On Mar 31, 2009, at 12:38 PM, Robin Howlett wrote:
Hello,
I've only really taken an introductory look at Droids and ran
through the
samples. I think I'll be using Droids for an upcoming project. I
have a
couple of questions first:
I ran both the SimpleRuntime example and the Cli example through a
site I
wish to parse. Droids seems to keep an index of the links in the
page to
parse and those parsed already - where is that list? In memory? Is
it the
queue? How big can that queue grow to?
the Simple Queue included in Droids is just an in memory
ConcurrentHashMap.
The site I will be crawling will be around 500,000 pages - is this a
number
that could be supported?

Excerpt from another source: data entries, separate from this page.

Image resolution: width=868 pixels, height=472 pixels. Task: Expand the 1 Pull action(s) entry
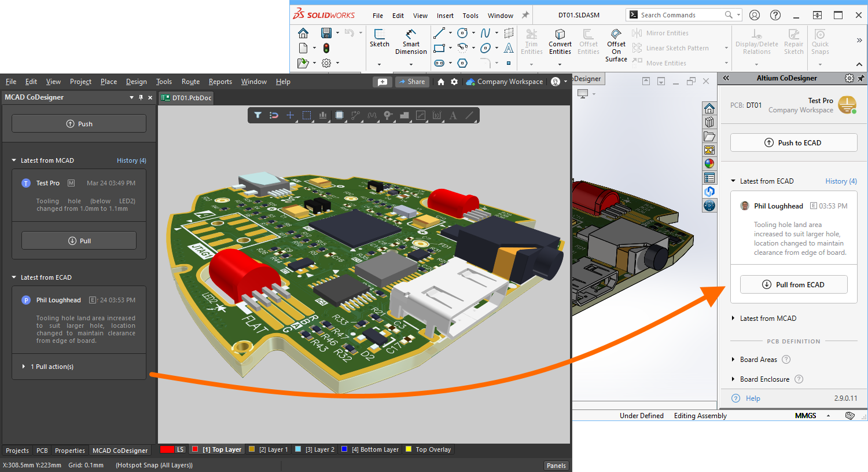pyautogui.click(x=52, y=366)
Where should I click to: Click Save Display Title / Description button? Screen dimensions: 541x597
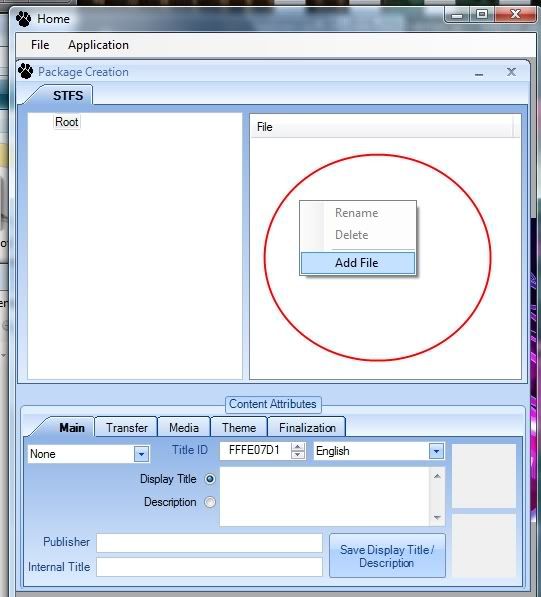pyautogui.click(x=387, y=556)
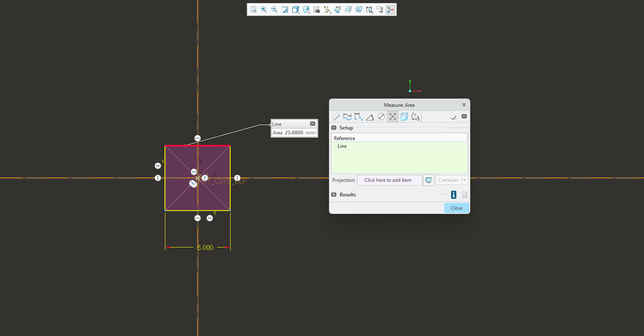Open the Cartesian dropdown

pyautogui.click(x=465, y=181)
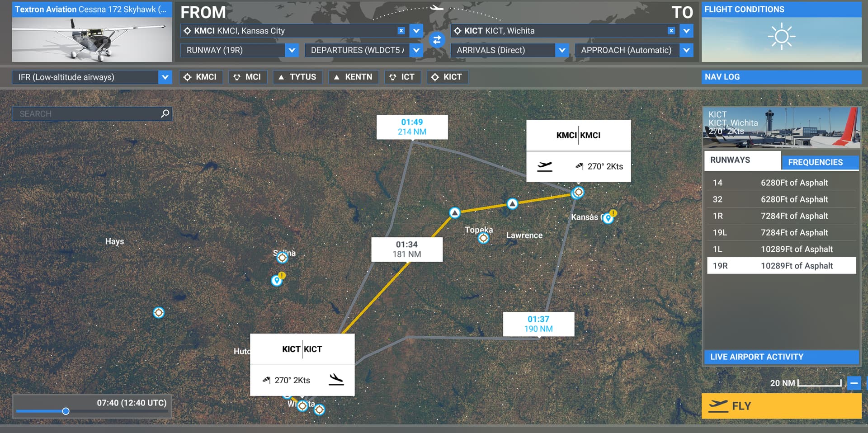The image size is (868, 433).
Task: Zoom out the map with minus button
Action: coord(854,383)
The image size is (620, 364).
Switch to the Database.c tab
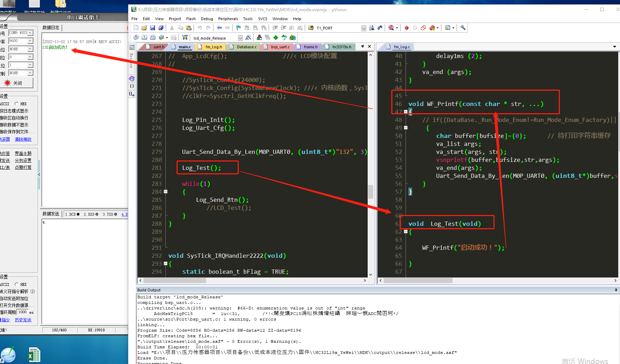[246, 47]
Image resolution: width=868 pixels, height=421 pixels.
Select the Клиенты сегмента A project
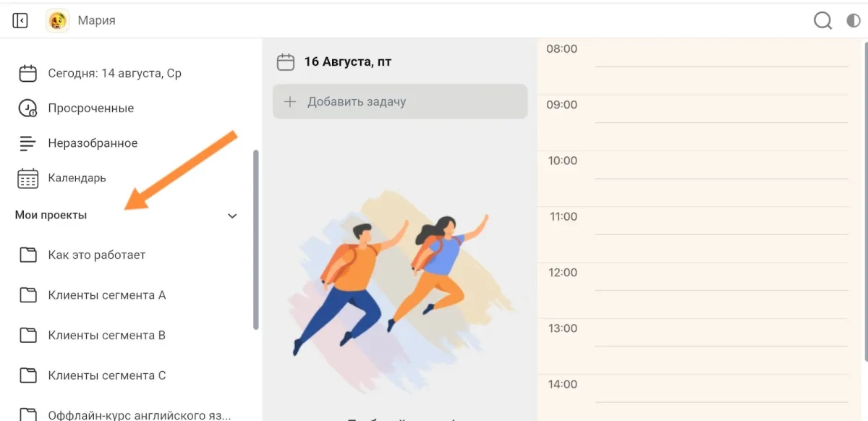pyautogui.click(x=107, y=295)
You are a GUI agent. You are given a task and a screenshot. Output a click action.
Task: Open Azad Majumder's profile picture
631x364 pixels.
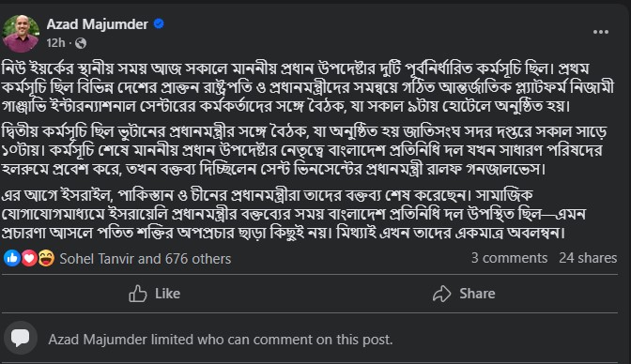click(21, 34)
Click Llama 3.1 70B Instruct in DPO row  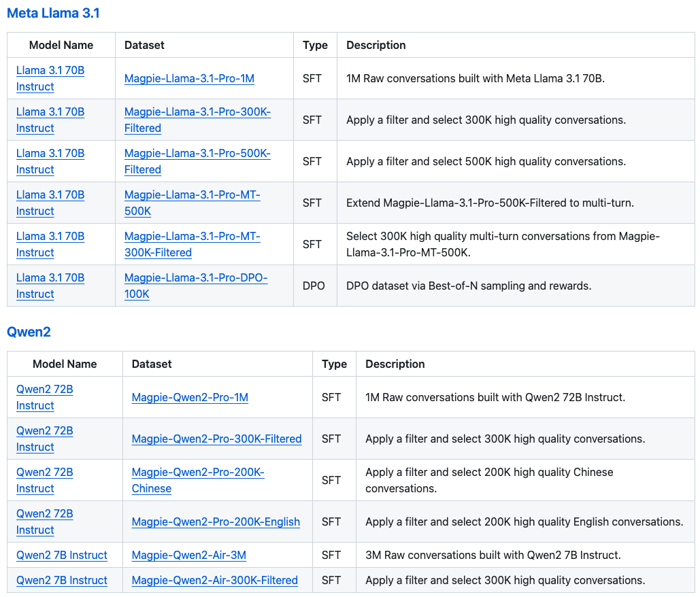click(50, 278)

Can the index be persisted using a DB
instead of
being stored in memory?
Yes, the interface is easy to implement with a DB backend:
http://svn.apache.org/repos/asf/incubator/droids/trunk/droids-core/src/main/java/org/apache/droids/api/TaskQueue.java
When I use droids, this is what I use -- it has become too domain
specific for me to give back anything too useful now. We should look
into adding something into the core that persists to something -- SQL,
ehcache, whatever.
Some of the links to content I wish to crawl/parse/index are
JavaScript pop
ups - therefore I wish to alter the url for the crawler to use; this
should
be no problem right?
Should not be a problem -- if you can find the URLs from the parse
data you can add them to the Queue
ryan